Performance of Molecular Docking

Then we proceed molecular docking enzyme 2QV4 and 3QN1 with ligands by using Autodock Tools software. Positive controls acarbose and kojic acid was downloaded from PubChem database. The docking scores of positive controls is used for selecting compounds with α-amylase and tyrosinase inhibitory effects.

Evaluation of Docking Results

To evaluate the docking results, the co-crystal ligand after being separated from the protein was redocked to the active site of the target. The process was performed successfully if the root-mean-square deviation (RMSD) value was less than or equal to 1.5 Å. For substances that need docking, their binding ability is assessed through interaction with amino acids and the interaction energy is calculated by the scoring function of Autodock Vina.

Statistical Analysis

The experiments were carried out in triplicate, and the data were reported as mean ± standard deviation.
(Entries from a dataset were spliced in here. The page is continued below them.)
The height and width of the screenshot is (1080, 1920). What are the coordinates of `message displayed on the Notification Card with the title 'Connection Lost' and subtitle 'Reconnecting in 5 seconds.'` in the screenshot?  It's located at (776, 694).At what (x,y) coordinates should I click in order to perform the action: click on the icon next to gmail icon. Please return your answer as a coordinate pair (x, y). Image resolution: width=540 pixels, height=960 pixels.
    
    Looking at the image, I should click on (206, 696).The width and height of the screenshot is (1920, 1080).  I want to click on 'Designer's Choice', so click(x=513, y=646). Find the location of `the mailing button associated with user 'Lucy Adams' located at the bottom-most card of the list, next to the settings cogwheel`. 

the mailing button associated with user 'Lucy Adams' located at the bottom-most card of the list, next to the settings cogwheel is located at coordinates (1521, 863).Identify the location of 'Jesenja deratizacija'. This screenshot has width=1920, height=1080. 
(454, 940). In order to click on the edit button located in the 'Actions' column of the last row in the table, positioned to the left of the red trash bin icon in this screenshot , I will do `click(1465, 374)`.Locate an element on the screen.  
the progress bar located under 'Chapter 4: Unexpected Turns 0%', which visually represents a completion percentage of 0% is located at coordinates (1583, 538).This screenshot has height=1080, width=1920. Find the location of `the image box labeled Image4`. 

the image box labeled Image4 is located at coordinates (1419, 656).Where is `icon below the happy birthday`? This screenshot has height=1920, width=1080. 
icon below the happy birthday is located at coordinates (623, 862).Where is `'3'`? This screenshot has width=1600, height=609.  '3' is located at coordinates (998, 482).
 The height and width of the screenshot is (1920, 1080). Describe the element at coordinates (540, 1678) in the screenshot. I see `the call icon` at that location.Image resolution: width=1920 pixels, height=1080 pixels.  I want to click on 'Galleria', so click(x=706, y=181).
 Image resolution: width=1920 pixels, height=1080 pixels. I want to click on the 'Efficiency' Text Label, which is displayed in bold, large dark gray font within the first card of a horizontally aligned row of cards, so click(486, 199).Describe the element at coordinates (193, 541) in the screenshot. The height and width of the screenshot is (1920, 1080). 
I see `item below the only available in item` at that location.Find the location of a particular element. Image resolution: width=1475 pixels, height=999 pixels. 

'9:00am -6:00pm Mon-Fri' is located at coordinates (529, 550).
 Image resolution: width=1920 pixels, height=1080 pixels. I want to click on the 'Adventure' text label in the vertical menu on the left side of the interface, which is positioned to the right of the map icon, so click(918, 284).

To assess the significant differences in bioactivities between the EOs and reference standards, statistical analysis was performed using one-way analysis of variance (ANOVA) followed by Tukey's post-hoc test at a significance level of p < 0.05. The statistical analyses were performed using Minitab 19 software (Pennsylvania, USA). Venn diagram was prepared using Microsoft Excel.